From the garden, the movement continues toward the grave.
The grave becomes the greater sea. Psalm 136 declares that God divides the waters, defeats the enemy, and brings His people through. In the Gospel account, that pattern reaches its fullest expression. Darkness falls over the land (Matt. 27:45). The earth shakes. The tomb is sealed. Like the sea, it appears final. Death has closed over Him.
But the third-day pattern holds.
Just as in creation the waters are gathered and dry land appears, just as in Exodus the sea is divided and a people emerges, so now, on the third day, the grave is opened. The stone is rolled away (Matt. 28:2). What seemed to be the final boundary is undone.

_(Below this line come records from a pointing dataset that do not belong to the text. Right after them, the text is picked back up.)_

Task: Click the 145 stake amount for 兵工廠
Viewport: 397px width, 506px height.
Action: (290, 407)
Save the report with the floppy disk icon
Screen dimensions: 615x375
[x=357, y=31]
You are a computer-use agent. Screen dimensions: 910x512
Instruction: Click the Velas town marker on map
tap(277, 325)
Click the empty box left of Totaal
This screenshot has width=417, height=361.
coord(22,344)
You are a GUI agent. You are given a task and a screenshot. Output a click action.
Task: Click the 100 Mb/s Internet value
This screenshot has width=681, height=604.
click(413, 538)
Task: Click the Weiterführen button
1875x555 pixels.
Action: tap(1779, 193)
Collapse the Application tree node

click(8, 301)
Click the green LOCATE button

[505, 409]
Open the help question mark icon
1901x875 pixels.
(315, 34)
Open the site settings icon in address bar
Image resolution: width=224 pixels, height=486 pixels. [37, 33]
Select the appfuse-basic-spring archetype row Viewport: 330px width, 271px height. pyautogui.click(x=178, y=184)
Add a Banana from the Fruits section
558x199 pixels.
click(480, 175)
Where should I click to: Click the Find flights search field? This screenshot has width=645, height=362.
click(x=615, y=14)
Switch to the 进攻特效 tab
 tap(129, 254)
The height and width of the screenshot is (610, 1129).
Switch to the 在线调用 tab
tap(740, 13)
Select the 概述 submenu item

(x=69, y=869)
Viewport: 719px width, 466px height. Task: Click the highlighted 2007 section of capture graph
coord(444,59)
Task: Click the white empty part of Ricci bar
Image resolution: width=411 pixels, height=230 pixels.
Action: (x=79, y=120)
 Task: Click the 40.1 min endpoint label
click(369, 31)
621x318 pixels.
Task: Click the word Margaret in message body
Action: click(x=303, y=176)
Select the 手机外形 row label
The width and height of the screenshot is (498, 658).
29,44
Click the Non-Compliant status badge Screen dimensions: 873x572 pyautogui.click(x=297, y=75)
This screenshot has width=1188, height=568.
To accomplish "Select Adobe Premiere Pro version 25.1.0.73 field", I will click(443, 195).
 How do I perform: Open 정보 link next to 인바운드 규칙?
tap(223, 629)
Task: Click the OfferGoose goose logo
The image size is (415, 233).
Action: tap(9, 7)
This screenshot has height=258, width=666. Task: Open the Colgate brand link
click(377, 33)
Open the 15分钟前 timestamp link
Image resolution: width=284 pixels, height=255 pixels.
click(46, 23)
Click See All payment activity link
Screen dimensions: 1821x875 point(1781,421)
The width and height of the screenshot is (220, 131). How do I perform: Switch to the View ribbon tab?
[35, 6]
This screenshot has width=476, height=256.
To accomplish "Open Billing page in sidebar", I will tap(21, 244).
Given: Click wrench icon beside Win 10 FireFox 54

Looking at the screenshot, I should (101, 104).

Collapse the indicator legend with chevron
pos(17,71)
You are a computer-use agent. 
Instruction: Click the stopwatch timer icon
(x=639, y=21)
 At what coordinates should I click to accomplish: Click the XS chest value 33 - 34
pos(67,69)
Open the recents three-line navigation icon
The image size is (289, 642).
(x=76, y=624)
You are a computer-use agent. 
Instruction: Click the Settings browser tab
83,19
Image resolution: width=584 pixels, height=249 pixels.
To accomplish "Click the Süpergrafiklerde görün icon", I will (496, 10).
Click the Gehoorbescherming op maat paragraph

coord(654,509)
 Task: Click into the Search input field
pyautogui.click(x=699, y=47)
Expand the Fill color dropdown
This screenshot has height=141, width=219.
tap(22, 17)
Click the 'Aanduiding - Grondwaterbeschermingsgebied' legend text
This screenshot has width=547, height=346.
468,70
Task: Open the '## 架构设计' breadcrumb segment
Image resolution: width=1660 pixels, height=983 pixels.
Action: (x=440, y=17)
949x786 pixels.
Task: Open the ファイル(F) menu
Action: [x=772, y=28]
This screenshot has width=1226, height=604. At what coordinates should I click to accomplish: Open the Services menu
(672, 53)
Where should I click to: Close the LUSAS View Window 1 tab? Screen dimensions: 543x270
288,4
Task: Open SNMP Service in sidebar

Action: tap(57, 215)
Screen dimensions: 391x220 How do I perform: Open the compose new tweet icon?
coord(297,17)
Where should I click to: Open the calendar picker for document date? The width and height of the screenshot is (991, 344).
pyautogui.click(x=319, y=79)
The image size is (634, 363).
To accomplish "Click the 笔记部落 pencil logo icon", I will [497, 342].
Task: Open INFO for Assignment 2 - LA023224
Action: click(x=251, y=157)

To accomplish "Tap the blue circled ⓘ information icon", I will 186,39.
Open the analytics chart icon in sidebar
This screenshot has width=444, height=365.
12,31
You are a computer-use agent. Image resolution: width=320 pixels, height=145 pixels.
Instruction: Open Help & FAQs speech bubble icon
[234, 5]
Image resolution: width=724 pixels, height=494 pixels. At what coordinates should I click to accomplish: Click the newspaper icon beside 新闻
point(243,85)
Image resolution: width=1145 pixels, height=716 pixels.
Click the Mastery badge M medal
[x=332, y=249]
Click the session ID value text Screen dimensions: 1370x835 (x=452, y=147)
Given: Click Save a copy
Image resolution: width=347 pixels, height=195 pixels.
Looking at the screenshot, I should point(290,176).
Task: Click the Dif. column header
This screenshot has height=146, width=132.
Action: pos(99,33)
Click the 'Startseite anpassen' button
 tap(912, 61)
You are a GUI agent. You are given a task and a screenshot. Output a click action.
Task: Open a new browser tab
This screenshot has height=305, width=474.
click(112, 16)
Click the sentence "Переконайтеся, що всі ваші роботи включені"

The place that held Him cannot contain Him.
The third day is the day of emergence.
What the Reed Sea was to Pharaoh, the tomb is to death itself. The enemy enters, but does not return. Death is not avoided. It is defeated.
And then, the garden appears again.
In John’s account, Yeshua is encountered in a garden and is even mistaken for a gardener (John 20:15). This is an important detail. In the ancient world, kings were gardeners—horticulturalists who took great pride in their gardens. The story has now come full circle. The One who entered the garden of exile now returns in resurrection life. What was lost in Eden is not merely recovered; it is reestablished on the other side of death itself.
This is new creation.
So, when Yeshua and His disciples sing Psalm 136, He is not recalling Israel’s past. He is declaring what is about to take place. The God who spread out the earth over the waters is about to bring forth life from the grave. The God who split the sea is about to divide life from death. The God who led His people through the wilderness is about to open the way to His Divine Presence.
Creation, Exodus, and resurrection are not separate acts. They are one continuous pattern. And all of it is grounded in the same refrain: “For His steadfast love endures forever.”